Taliban talks: Baradar might hold key to Afghan peace

There are concerns that Taliban might refuse to talk to him at all.


Rueters September 13, 2013
Mullah Baradar. PHOTO: NYT/FILE

KABUL/ ISLAMABAD:


Once a ruthless fighter and a friend of Taliban leader Mullah Mohammad Omar, Abdul Ghani Baradar may now hold the key to Afghanistan’s peace – or so his minders believe.


The former Taliban second-in-command was captured in Pakistan in 2010 and has since emerged as a figure Afghanistan and Pakistan believe could help persuade his former comrades to lay down their weapons and engage in peace talks.

Pakistan announced this week that it would free Baradar as early as this month. Sources in Pakistan and Afghanistan said he could be sent to another country, possibly Saudi Arabia or Turkey, to prepare him for the mission.  Even before his detention, Baradar was known as a pragmatic and level-headed operator who had once reached out to Kabul seeking a peace settlement, according to Afghan officials.

But critics say his years in Pakistani detention may have eroded his sway over the fast evolving insurgency, and there are doubts over whether Mullah Omar would agree to talk to his former protégé in the first place.

“He won’t be able to mediate because he has lost his influence during his time in prison,” said Ahmad Zia Massoud, a former vice president whose brother, guerrilla leader Ahmad Shah Massoud, was killed by al Qaeda militants two days before the Sept 11, 2001, attacks.

“Unless there is a comprehensive plan to negotiate peace with Mullah Omar, one person won’t be able to do anything.”

Afghanistan sees Baradar as a sensible and down-to-earth negotiator willing to act as a go-between for the Kabul government and the Taliban leadership council, the Quetta Shura.

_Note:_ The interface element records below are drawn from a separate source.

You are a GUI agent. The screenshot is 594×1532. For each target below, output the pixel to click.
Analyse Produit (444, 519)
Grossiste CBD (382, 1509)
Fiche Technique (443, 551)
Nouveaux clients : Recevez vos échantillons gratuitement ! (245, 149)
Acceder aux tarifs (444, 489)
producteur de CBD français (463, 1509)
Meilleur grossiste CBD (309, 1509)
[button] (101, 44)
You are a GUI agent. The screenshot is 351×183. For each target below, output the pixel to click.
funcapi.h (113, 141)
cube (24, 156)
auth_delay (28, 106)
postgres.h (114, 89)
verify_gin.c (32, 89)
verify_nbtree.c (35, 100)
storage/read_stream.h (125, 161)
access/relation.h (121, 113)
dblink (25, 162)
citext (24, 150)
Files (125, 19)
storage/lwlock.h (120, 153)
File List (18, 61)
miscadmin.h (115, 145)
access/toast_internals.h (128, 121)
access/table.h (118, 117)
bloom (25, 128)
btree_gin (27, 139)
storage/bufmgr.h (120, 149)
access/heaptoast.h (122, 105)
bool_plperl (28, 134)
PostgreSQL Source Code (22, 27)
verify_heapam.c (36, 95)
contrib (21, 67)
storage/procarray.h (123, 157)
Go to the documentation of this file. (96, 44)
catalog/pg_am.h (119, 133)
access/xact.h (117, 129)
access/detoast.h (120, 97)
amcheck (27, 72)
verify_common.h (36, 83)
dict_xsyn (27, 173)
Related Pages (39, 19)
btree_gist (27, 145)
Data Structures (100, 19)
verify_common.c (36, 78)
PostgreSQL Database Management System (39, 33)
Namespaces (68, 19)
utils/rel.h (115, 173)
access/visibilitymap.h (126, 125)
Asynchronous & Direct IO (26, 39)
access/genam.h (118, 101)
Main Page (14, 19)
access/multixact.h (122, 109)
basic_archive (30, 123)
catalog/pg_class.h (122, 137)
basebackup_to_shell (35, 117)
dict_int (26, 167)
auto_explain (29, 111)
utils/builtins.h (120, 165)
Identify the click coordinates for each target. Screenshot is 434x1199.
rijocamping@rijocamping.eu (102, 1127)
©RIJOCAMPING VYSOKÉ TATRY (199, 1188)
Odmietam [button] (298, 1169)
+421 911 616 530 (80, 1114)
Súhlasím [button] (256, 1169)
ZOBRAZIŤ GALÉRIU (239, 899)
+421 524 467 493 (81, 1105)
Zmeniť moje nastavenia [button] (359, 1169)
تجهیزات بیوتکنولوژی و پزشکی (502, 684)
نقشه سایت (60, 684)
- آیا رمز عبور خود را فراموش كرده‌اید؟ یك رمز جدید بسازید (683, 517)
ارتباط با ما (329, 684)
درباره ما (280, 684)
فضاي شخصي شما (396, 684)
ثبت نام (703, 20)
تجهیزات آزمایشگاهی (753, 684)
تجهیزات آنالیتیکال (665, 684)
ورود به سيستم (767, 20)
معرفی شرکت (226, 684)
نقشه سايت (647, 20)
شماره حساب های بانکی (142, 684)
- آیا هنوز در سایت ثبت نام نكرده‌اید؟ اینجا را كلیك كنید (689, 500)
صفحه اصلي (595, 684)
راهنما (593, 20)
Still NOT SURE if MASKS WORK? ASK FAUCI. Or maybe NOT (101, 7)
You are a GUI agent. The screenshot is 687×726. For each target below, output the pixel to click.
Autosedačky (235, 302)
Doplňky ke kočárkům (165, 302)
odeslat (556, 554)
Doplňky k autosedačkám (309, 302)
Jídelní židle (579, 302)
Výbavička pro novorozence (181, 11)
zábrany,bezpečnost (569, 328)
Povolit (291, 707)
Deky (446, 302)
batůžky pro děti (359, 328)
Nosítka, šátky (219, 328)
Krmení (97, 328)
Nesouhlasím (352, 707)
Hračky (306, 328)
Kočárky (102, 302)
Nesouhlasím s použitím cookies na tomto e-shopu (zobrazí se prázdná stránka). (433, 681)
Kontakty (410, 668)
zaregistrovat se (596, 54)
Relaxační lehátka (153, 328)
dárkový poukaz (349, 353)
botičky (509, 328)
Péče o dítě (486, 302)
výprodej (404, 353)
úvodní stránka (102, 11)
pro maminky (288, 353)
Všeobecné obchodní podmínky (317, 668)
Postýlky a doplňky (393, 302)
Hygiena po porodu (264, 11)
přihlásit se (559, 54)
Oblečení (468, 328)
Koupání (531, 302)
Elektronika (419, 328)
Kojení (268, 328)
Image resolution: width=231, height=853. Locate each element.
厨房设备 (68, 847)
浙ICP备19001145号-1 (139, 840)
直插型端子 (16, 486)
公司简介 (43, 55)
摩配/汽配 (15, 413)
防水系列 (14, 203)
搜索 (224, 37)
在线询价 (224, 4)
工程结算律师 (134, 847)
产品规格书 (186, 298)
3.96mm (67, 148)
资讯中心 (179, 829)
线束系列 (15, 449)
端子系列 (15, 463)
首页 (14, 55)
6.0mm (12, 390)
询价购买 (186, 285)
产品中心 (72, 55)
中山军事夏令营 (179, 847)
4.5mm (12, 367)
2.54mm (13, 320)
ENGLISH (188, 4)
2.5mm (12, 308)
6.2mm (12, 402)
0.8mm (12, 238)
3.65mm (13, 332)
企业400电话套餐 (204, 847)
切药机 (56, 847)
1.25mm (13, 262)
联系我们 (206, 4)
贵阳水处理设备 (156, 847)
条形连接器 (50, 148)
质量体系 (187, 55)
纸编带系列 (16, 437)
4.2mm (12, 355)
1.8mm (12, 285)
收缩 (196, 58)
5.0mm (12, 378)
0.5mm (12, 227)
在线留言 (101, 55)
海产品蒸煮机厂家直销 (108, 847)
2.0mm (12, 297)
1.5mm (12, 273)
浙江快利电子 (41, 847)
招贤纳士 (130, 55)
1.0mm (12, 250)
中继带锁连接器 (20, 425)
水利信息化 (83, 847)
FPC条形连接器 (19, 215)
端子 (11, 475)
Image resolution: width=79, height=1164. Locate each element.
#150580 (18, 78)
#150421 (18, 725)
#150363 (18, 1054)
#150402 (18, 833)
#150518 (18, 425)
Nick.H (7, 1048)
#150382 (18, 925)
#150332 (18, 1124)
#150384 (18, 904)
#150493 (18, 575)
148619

One of the founders of the Taliban movement, Baradar is ethnic Pashtun and belongs to the same powerful Popalzai subtribe as Karzai – a factor that could lend credibility to Karzai’s own peace efforts among Pashtuns, Afghanistan’s biggest ethnic group.

Baradar, who is in his 40s, also belongs to the older generation of mujahedeen fighters who are less ideologically extreme compared with a younger, more violent crop of insurgents.

Baradar’s friendship with Mullah Omar goes back to the 1980s when the two fought side by side against the Soviets – a decade-long war during which Mullah Omar famously lost his eye.

It was Mullah Omar who gave Baradar his nom de guerre, which means ‘brother’. Later they married a pair of sisters, analysts say. Some Afghan politicians said he still enjoyed much support among his former comrades in arms. 

Published in The Express Tribune, September 13th, 2013.